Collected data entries
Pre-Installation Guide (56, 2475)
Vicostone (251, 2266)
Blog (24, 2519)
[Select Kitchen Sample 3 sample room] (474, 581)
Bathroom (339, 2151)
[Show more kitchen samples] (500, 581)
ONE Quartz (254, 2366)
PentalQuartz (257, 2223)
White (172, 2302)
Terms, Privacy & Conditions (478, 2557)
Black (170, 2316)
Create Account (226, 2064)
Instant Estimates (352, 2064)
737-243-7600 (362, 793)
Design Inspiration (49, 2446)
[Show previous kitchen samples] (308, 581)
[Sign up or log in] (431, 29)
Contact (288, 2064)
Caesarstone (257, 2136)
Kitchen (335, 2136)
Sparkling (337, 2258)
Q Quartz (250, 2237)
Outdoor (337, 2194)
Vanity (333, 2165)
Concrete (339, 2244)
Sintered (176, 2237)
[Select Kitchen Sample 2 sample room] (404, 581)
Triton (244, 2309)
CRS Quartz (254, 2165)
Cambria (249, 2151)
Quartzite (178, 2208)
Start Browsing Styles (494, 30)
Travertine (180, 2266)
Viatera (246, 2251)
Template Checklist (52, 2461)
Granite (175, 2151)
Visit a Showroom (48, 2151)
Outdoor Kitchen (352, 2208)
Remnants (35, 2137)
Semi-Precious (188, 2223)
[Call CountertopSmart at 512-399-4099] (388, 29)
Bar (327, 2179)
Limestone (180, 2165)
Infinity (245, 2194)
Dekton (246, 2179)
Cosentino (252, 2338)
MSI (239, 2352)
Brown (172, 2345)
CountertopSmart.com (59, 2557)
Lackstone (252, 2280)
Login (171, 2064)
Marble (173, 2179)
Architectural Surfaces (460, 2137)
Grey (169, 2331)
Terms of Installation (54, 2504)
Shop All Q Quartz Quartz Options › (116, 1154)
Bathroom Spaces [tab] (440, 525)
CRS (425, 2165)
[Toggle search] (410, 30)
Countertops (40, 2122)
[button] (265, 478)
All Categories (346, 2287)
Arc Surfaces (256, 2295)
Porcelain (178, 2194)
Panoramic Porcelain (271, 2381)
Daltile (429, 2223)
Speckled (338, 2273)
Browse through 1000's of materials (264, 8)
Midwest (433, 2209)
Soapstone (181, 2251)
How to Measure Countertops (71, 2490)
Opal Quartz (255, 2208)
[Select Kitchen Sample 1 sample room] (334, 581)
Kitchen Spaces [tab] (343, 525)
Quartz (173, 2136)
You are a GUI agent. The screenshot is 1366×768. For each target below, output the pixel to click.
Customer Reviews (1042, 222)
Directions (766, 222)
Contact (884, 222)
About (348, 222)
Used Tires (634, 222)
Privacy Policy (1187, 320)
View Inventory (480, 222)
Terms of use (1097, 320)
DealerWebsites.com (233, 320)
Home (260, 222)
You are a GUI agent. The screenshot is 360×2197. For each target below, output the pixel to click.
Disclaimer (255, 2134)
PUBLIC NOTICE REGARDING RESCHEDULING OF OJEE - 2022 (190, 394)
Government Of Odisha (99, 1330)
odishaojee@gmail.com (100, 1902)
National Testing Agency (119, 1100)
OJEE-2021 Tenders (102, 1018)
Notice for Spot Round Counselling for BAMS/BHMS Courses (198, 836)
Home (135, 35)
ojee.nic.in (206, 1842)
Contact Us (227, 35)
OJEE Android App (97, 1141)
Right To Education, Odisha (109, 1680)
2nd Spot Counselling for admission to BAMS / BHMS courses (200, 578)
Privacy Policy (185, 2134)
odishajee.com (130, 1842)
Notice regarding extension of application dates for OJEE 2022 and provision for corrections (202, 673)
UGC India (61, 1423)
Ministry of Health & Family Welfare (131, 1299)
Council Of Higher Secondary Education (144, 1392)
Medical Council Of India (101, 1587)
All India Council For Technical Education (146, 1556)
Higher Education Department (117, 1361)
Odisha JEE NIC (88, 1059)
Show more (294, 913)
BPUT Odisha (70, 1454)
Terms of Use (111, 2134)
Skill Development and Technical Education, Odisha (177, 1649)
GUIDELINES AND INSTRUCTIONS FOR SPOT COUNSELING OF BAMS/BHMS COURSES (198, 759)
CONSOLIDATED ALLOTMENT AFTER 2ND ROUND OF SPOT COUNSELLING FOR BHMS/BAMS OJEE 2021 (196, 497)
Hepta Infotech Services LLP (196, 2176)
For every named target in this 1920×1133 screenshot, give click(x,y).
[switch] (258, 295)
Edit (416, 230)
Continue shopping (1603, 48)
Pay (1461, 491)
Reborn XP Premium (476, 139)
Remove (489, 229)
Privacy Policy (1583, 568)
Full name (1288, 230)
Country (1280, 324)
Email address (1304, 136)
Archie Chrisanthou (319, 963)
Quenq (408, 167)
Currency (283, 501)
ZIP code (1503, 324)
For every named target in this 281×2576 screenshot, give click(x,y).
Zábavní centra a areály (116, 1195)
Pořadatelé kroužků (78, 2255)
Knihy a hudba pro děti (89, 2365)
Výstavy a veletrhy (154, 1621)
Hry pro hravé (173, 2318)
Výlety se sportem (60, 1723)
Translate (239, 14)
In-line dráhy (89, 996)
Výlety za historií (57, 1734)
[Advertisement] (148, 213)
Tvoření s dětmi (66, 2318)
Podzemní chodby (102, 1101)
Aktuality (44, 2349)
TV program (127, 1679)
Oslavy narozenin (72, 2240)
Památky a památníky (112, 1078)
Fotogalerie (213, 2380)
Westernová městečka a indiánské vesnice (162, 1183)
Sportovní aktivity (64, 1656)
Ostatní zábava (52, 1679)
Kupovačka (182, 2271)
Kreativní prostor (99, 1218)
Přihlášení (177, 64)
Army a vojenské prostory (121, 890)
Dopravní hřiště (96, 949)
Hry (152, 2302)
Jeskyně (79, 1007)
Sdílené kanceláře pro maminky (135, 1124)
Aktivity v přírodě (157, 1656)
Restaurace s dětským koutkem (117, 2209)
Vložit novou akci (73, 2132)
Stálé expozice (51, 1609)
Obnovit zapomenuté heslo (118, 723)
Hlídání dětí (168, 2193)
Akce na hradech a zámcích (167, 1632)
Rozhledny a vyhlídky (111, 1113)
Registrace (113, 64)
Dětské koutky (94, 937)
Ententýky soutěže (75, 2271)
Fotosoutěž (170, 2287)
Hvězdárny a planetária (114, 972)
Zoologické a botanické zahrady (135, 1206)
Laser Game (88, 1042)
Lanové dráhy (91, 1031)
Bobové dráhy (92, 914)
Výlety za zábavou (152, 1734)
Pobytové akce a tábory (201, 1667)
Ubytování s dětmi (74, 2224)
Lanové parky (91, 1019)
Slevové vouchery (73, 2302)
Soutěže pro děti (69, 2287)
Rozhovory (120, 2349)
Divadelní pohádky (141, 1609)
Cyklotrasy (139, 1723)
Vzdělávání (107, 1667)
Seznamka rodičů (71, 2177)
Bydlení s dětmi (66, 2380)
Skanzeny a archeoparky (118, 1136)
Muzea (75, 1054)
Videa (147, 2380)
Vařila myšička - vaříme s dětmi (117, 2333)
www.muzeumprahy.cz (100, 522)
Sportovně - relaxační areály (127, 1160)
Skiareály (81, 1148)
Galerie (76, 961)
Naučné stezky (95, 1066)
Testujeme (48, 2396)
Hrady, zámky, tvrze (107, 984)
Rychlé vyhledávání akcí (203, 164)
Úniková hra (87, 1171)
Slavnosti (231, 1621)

| Assignment |
Using the data above, print exactly the lines from the line that contains "For every named target in this 1920×1133" through the line that contains "Hlídání dětí (168, 2193)", with both included.

| Your solution |
For every named target in this 1920×1133 screenshot, give click(x,y).
[switch] (258, 295)
Edit (416, 230)
Continue shopping (1603, 48)
Pay (1461, 491)
Reborn XP Premium (476, 139)
Remove (489, 229)
Privacy Policy (1583, 568)
Full name (1288, 230)
Country (1280, 324)
Email address (1304, 136)
Archie Chrisanthou (319, 963)
Quenq (408, 167)
Currency (283, 501)
ZIP code (1503, 324)
For every named target in this 281×2576 screenshot, give click(x,y).
Zábavní centra a areály (116, 1195)
Pořadatelé kroužků (78, 2255)
Knihy a hudba pro děti (89, 2365)
Výstavy a veletrhy (154, 1621)
Hry pro hravé (173, 2318)
Výlety se sportem (60, 1723)
Translate (239, 14)
In-line dráhy (89, 996)
Výlety za historií (57, 1734)
[Advertisement] (148, 213)
Tvoření s dětmi (66, 2318)
Podzemní chodby (102, 1101)
Aktuality (44, 2349)
TV program (127, 1679)
Oslavy narozenin (72, 2240)
Památky a památníky (112, 1078)
Fotogalerie (213, 2380)
Westernová městečka a indiánské vesnice (162, 1183)
Sportovní aktivity (64, 1656)
Ostatní zábava (52, 1679)
Kupovačka (182, 2271)
Kreativní prostor (99, 1218)
Přihlášení (177, 64)
Army a vojenské prostory (121, 890)
Dopravní hřiště (96, 949)
Hry (152, 2302)
Jeskyně (79, 1007)
Sdílené kanceláře pro maminky (135, 1124)
Aktivity v přírodě (157, 1656)
Restaurace s dětským koutkem (117, 2209)
Vložit novou akci (73, 2132)
Stálé expozice (51, 1609)
Obnovit zapomenuté heslo (118, 723)
Hlídání dětí (168, 2193)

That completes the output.